- _Exercise description_: Below are some records: retype them all exactly, but not the pictures.
-------
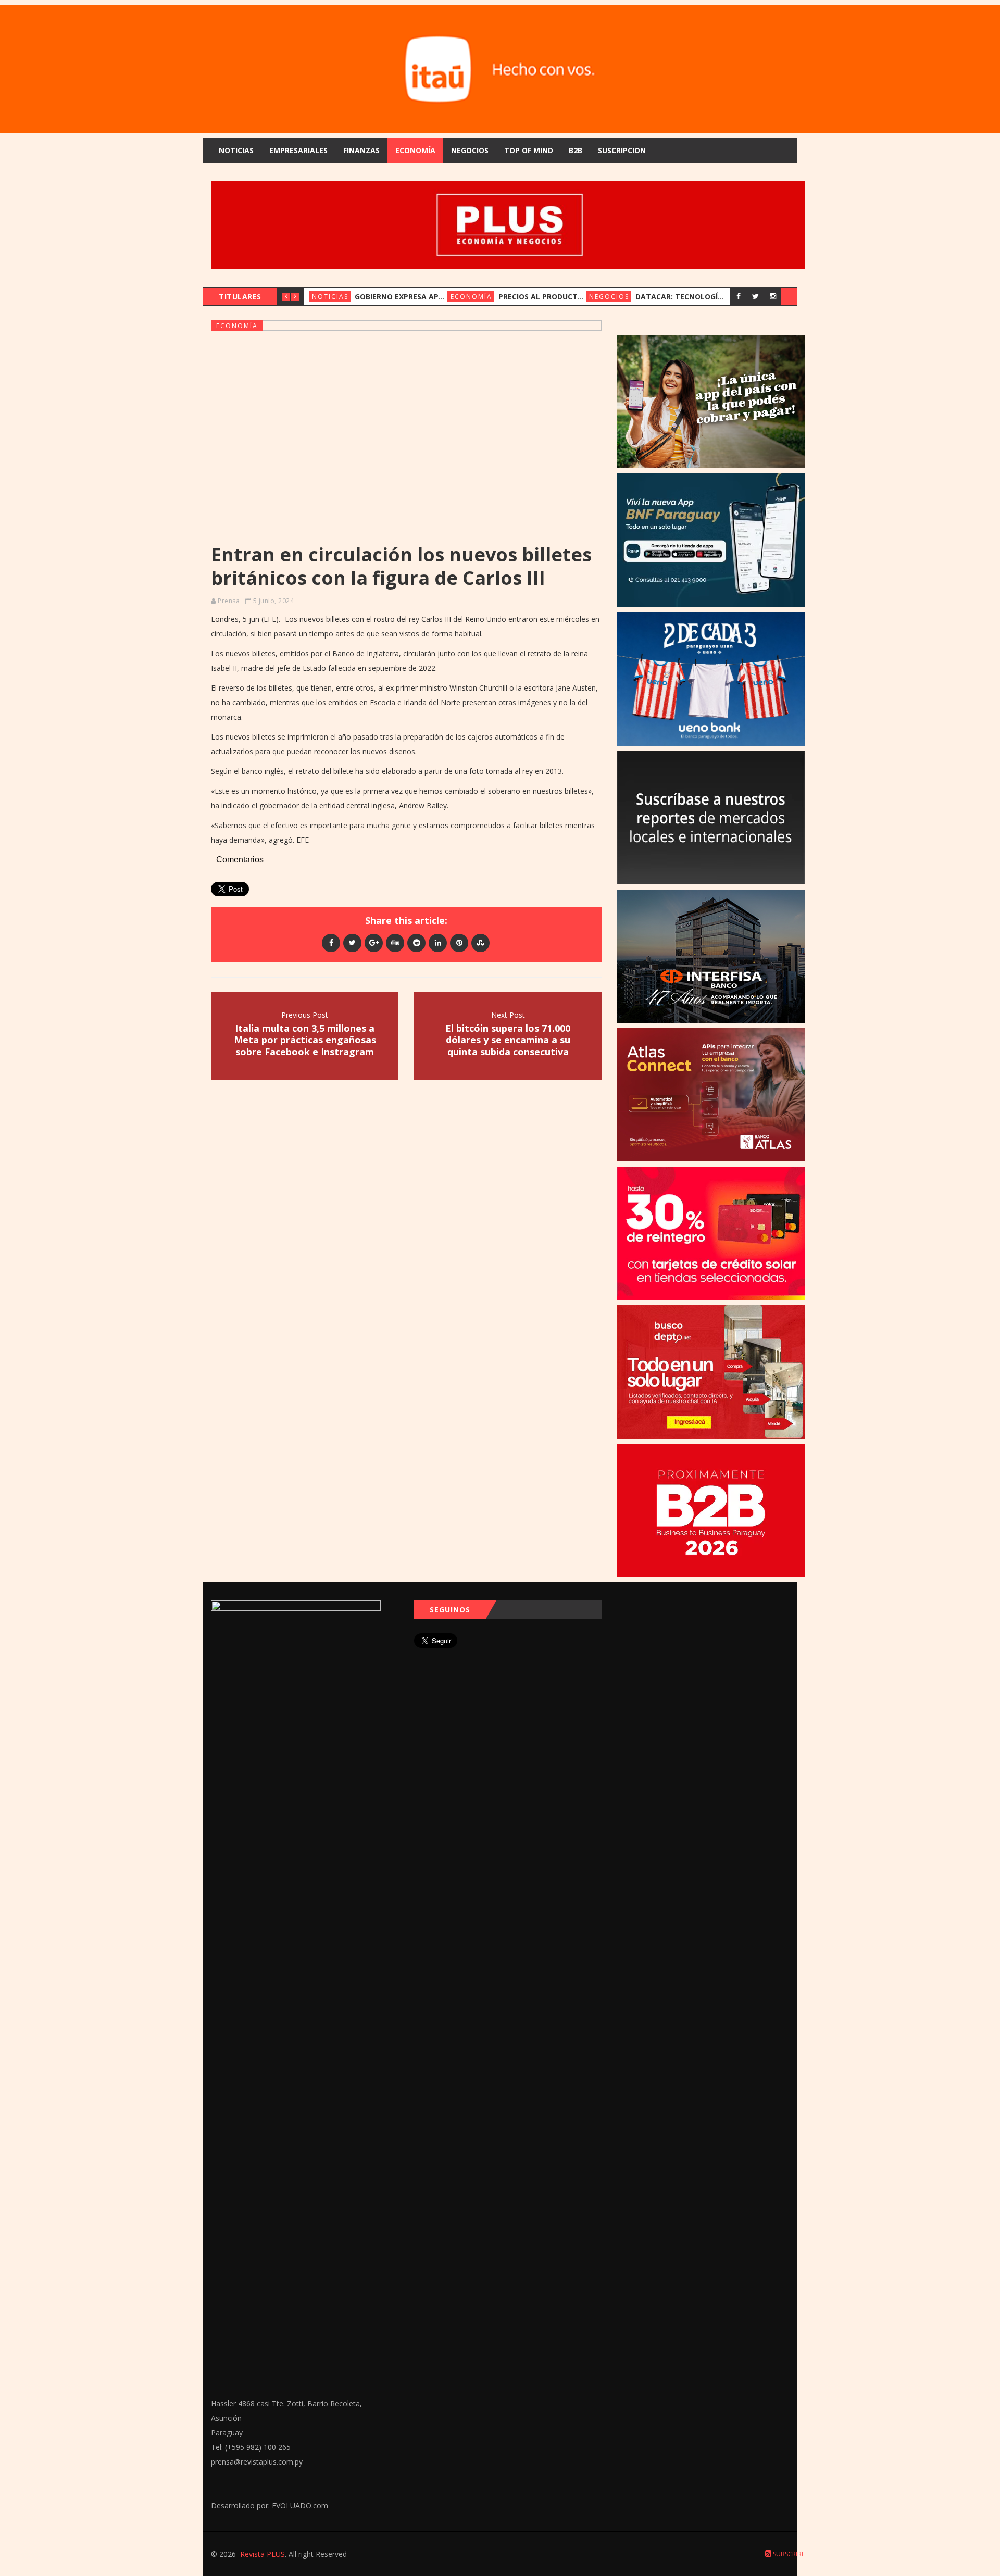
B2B (575, 150)
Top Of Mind (528, 150)
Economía (415, 150)
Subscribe (788, 2553)
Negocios (470, 150)
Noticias (236, 150)
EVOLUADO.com (300, 2505)
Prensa (229, 600)
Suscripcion (622, 150)
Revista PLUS (262, 2554)
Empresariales (298, 150)
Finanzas (361, 150)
-------
- _Answer for this exercise_:
B2B (575, 150)
Top Of Mind (528, 150)
Economía (415, 150)
Subscribe (788, 2553)
Negocios (470, 150)
Noticias (236, 150)
EVOLUADO.com (300, 2505)
Prensa (229, 600)
Suscripcion (622, 150)
Revista PLUS (262, 2554)
Empresariales (298, 150)
Finanzas (361, 150)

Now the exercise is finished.